HealthDay News — For men with metastatic prostate cancer, the incidence of germline mutations in genes associated with DNA-repair processes is 11.8%, according to a study published online July 6 in The New England Journal of Medicine.
Colin C. Pritchard, MD, PhD, from the University of Washington in Seattle, and colleagues recruited 692 men with documented metastatic prostate cancer. They isolated germline DNA and, with multiplex sequencing assays, examined mutations in 20 DNA-repair genes associated with autosomal dominant cancer-predisposition syndromes.

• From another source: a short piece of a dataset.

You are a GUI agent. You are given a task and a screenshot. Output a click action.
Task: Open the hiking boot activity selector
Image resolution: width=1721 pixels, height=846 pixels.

The researchers identified 84 germline DNA-repair gene mutations that were presumed to be deleterious in 82 men (11.8%). The mutations were localized to 16 genes, including BRCA2, ATM, CHEK2, BRCA1, RAD51D, and PALB2. The frequency of mutations did not differ according to the presence of family history of prostate cancer or age. Among men with metastatic prostate cancer, the frequency of germline mutations in DNA-repair genes significantly exceeded the prevalence among men with localized prostate cancer (4.6 percent), including men with high-risk disease. The prevalence was 2.7% in the Exome Aggregation Consortium, which included 53,105 individuals without known cancer diagnoses.
“The incidence of germline mutations in genes mediating DNA-repair processes among men with metastatic prostate cancer was 11.8%, which was significantly higher than the incidence among men with localized prostate cancer,” the authors write.